#### DATA UNDER STUDY:

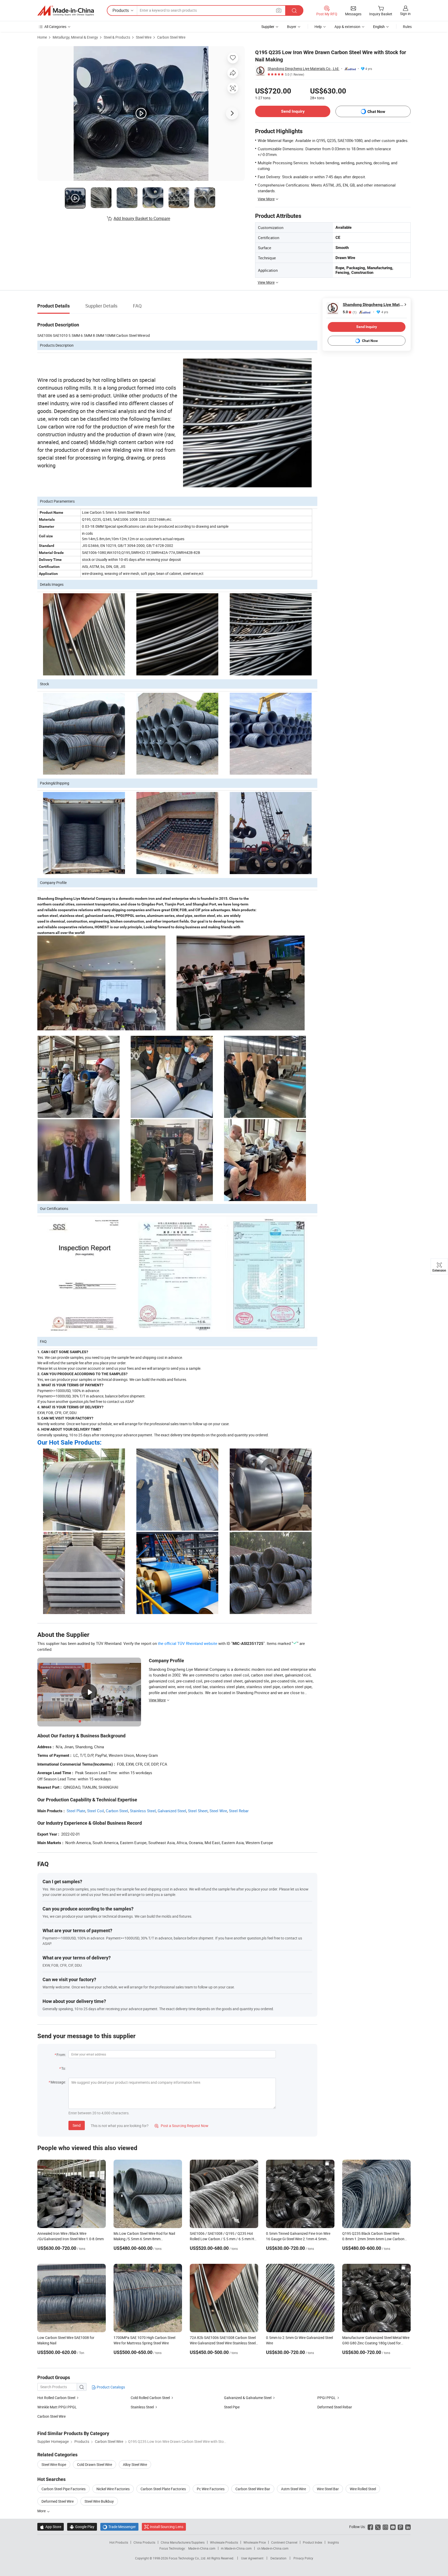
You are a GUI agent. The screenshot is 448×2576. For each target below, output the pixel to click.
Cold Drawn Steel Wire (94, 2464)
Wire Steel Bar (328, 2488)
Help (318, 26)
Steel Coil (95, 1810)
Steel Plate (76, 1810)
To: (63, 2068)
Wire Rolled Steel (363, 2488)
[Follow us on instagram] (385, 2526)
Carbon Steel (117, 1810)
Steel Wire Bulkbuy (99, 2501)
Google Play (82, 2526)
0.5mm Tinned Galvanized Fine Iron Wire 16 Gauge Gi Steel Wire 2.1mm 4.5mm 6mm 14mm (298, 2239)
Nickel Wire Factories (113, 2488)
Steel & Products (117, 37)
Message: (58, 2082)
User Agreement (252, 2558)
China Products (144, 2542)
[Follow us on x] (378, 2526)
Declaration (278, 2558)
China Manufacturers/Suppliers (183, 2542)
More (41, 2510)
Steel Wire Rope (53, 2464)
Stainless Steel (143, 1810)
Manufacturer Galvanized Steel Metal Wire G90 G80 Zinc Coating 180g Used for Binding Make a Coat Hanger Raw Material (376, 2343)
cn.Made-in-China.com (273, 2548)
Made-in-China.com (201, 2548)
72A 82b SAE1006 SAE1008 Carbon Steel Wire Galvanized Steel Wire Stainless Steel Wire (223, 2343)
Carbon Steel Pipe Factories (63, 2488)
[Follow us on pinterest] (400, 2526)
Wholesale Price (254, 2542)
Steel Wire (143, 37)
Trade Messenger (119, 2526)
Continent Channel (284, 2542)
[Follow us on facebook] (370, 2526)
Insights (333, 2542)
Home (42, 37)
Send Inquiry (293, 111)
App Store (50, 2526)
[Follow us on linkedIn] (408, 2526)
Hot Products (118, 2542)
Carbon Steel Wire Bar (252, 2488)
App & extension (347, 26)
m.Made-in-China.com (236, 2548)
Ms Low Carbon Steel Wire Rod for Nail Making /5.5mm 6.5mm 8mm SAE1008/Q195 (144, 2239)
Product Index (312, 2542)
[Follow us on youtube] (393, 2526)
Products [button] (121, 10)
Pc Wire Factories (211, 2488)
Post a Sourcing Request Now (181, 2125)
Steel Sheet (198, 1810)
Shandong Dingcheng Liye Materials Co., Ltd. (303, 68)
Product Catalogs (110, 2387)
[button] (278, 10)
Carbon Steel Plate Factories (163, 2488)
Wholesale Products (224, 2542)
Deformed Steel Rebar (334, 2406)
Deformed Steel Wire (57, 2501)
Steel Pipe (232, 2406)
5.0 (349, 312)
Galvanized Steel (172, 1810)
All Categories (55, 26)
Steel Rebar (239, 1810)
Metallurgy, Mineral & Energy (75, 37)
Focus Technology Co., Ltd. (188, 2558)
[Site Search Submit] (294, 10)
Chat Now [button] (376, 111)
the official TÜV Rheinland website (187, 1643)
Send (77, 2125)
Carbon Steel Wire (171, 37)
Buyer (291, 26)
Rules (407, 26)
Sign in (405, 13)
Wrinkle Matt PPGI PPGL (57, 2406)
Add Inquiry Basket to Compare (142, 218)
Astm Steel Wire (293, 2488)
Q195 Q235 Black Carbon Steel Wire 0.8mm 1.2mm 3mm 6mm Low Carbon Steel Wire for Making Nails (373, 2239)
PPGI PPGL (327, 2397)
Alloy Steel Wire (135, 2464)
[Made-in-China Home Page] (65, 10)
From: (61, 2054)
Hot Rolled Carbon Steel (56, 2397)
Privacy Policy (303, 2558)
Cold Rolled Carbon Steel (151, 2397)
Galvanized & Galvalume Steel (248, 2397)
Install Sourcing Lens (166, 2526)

--

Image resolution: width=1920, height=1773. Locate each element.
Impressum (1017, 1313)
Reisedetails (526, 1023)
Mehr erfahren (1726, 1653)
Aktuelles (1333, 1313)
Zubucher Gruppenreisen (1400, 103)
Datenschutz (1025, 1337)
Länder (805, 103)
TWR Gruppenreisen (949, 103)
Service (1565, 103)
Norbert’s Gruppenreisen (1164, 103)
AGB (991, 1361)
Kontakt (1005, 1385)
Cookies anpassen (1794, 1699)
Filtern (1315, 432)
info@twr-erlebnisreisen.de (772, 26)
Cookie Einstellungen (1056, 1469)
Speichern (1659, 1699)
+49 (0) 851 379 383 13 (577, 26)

#### TASK TO CARRY OUT:
Quote the data above from the line containing "TWR Gruppenreisen (949, 103)" to the line containing "13 (577, 26)", inclusive, and stop.

#### RESULT FOR THIS EXERCISE:
TWR Gruppenreisen (949, 103)
Service (1565, 103)
Norbert’s Gruppenreisen (1164, 103)
AGB (991, 1361)
Kontakt (1005, 1385)
Cookies anpassen (1794, 1699)
Filtern (1315, 432)
info@twr-erlebnisreisen.de (772, 26)
Cookie Einstellungen (1056, 1469)
Speichern (1659, 1699)
+49 (0) 851 379 383 13 (577, 26)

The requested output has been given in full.